Гвидо. Мы – на краю гибели, и это вынудило синьорию{52} поведать мне все то, что до сих пор она столь тщательно от нас скрывала. Флорентийцы окружили оба войска, которые в помощь нам снарядила Венеция: одно – под Биббиеной, другое – под Эльчи. Горные тропы Вернии, Кьюзи, Монталоне, Ареццо и все казентинские ущелья – в руках у неприятеля. Так! Мы отрезаны от всего мира, Флоренции мы отданы во власть, пред нею пасть нам ныне суждено: ведь не в ее обычаях и нравах щадить того, кто ей уже не страшен… Народ и войско пока еще не знают о наших неудачах, но тревожные слухи ползут, ползут… Что скажут воины и горожане, когда узнают истинную правду?.. Их лютый гнев, отчаянье и ужас падут на нас, падут на синьорию… Они освирепели, они обезумели от трехмесячной осады, от бесплодного героизма, от голода, – немногим городам пришлось столько вынести. Их покорность держится на волоске, и, если последняя надежда рухнет, они взбунтуются, враг ворвется – и городу конец…

Борсо. У воинов моих ни стрел, ни пуль. Подвалы обойдите все подряд – пожалуй, порошинки не найдете.
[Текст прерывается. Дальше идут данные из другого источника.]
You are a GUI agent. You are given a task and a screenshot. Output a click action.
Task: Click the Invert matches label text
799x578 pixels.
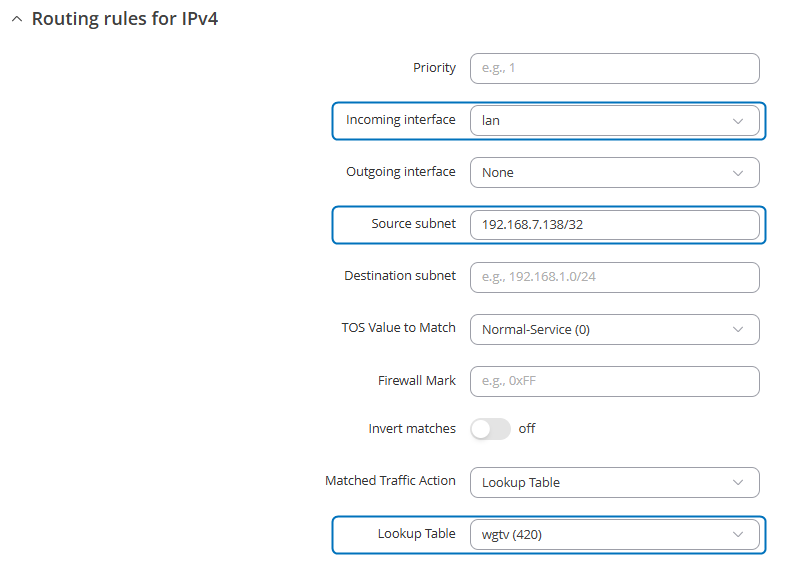click(412, 429)
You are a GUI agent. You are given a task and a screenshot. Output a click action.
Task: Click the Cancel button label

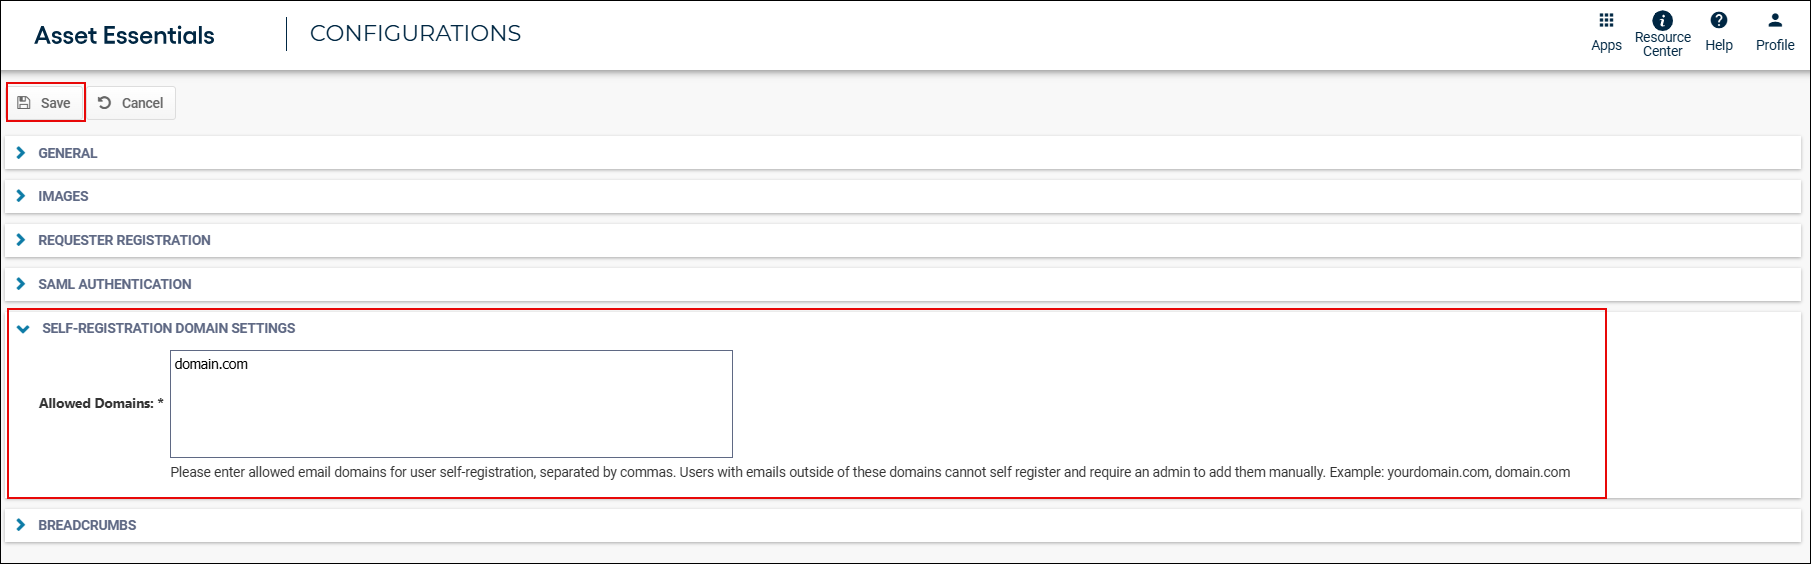(142, 103)
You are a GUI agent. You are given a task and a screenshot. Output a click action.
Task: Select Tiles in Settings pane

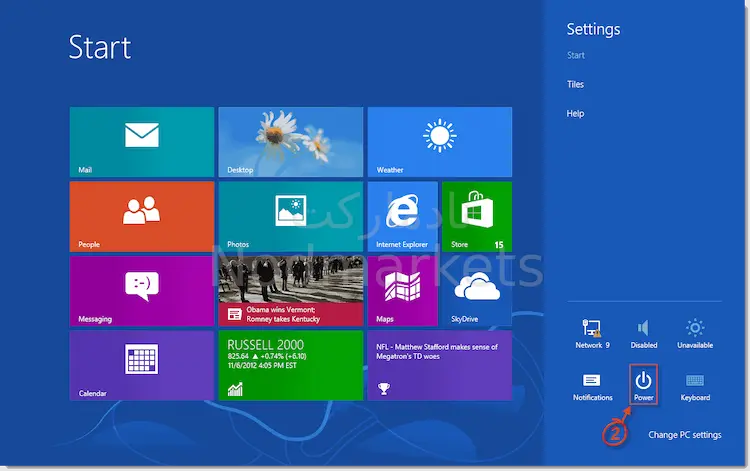pos(575,84)
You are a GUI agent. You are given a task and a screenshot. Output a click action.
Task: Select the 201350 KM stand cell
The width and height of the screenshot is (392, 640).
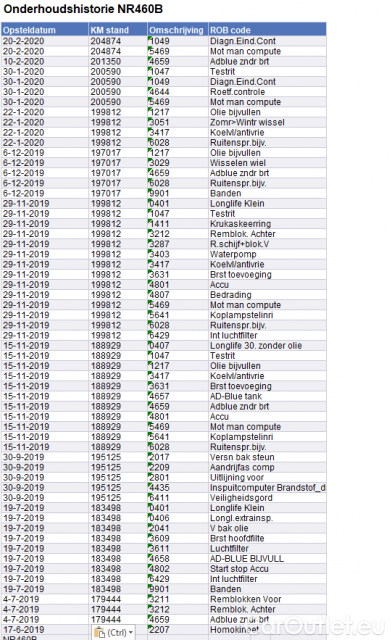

Торелло. Третьего дня я выпустил последнее ядро по батарее Сант-Антонио и по башне Стампаче. С одними шпагами даже страдиоты{53} отказываются идти к бойницам.

Борсо. Вон там союзники венецианцы ту крепостную стену защищали, но брешь длиною сажен в пятьдесят в ней проломили пушки Принчивалле… Стада овец свободно там пройдут… Такой огонь не выдержит никто… Албанцы, пехотинцы из Романьи – все объявили мне, что, если нынче капитуляции мы не подпишем, они без промедленья разбегутся.

Гвидо. За последние десять дней синьория три раза посылала старейшин для переговоров о капитуляции, но ни один из них не возвратился…

Торелло. Принчивалле не прощает нам убийства своего лейтенанта Антонио Рено, растерзанного на улице нашими рассвирепевшими крестьянами. Флоренция воспользовалась этим, чтобы объявить нас вне закона, и намеревается обойтись с нами, как с варварами.

Гвидо. Отца родного я послал с наказом все объяснить и как-нибудь загладить бесчинство обезумевшей толпы, которую мы не могли сдержать. Заложник то священный, но и он доселе не вернулся…

Борсо. Вот уж больше недели со всех четырех сторон беззащитный наш город открыт. Стены разрушены, пушки безмолвствуют. Что ж Принчивалле медлит на приступ идти? Боится ловушки? Решимости не хватает? Или тайный приказ из Флоренции он получил?

Гвидо. Запомните: Флоренции приказы таинственны, загадочны, темны, но замыслы ее, как день, ясны. С Венецией давно в союзе Пиза, а это, знаете, дурной пример для всех тосканских малых городов… Республику Пизанскую стереть!.. И вот Флоренция тайком, украдкой, с присущей ей коварною повадкой оружие отравой пропитала: ведь то она пизанцев подбивала и на жестокость и на вероломство, заранее пытаясь оправдать весь ужас будущих своих злодейств. Я убежден, что на расправу с Рено лазутчики, подосланные ею, крестьян пизанских тайно подстрекнули. И, право, не случайно Флоренция двинула на нас самого жестокого из своих наемников, этого зверя Принчивалле, который стяжал себе печальную славу при взятии Пьяченцы: будто бы по ошибке он перебил там всех воинов и продал в рабство пять тысяч женщин.

Борсо. Слух не достоверен. Во всем этом повинен не Принчивалле, а комиссары Флоренции. Сам я никогда не видел Принчивалле, но его знал один из моих братьев. По происхождению он варвар. Его отец – не то баск, не то бретонец – держал в Венеции ювелирную лавку. Принчивалле не знатного рода, это несомненно, но он не зверь. Говорят, что он человек вспыльчивый, своенравный, распутный, опасный, но честный. Я безбоязненно ему бы отдал шпагу…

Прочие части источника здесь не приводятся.